Friday, November 9, 2007

Scapegoats: US Frees Nine Iranians Held in Iraq

What?? The nine freed "outside agitators" weren't goose-stepping "Islamo-fascists," after all? But .... weren't these ruthless killers ... from the dreaded Iranian "elite" security bund? ...

" ... US officials accused them of being members of Iran's elite Quds Force.... Iran said [five] were diplomats working in a facility that was undergoing preparations to be a consular office. 'From the beginning of the abduction of the five Iranian diplomats, we said they were innocent. Now the US military has confirmed it," Mohammad Ali Hosseini, the Iranian foreign ministry spokesman, told state radio in Tehran.' ... "

Staff and agencies
November 9, 2007
Guardian Unlimited

Nine Iranians were released today from US custody in Iraq, including two who had been held for 10 months facing accusations of being members of an elite Iranian force suspected of arming Shia extremists.

Another released detainee was just a few days short of being held for three years without charge after he was captured in Falluja and accused of fleeing the scene of a mortar attack.

The US military said all nine were released to Iraqi officials. They were transferred to the Iranian embassy in Baghdad before returning to Iran.

Two of the released men - identified by the military for the first time as Brujerd Chegini and Hamid Reza Asgari Shukuh - were among five people captured when American troops stormed an Iranian government office in the northern city of Irbil in January.

At the time, US officials accused them of being members of Iran's elite Quds Force, an arm of the Revolutionary Guards that Washington has accused of funding and arming Shia extremists fighting American forces in Iraq. Iran said the five were diplomats working in a facility that was undergoing preparations to be a consular office.

"From the beginning of the abduction of the five Iranian diplomats, we said they were innocent. Now the US military has confirmed it," Mohammad Ali Hosseini, the Iranian foreign ministry spokesman, told state radio in Tehran.

---------------

* **Prompt A**:
Answer these questions about the article on the released Iranians:
(i) How many Iranians were released from US custody in Iraq?
(ii) In which city did American troops storm an Iranian government office in January?
(iii) Who is named as the Iranian foreign ministry spokesman?
* **Prompt B**: Copy the article on the released Iranians from "Nine Iranians were" to "a mortar attack.", swapping "released" for "freed".

* **Dataset section**:
---------------

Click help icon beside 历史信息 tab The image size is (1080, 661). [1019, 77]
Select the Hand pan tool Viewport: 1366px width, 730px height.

---------------

* **Answer area A**:
(i) Nine.
(ii) Irbil.
(iii) Mohammad Ali Hosseini.

* **Answer area B**:
Nine Iranians were freed today from US custody in Iraq, including two who had been held for 10 months facing accusations of being members of an elite Iranian force suspected of arming Shia extremists.

Another freed detainee was just a few days short of being held for three years without charge after he was captured in Falluja and accused of fleeing the scene of a mortar attack.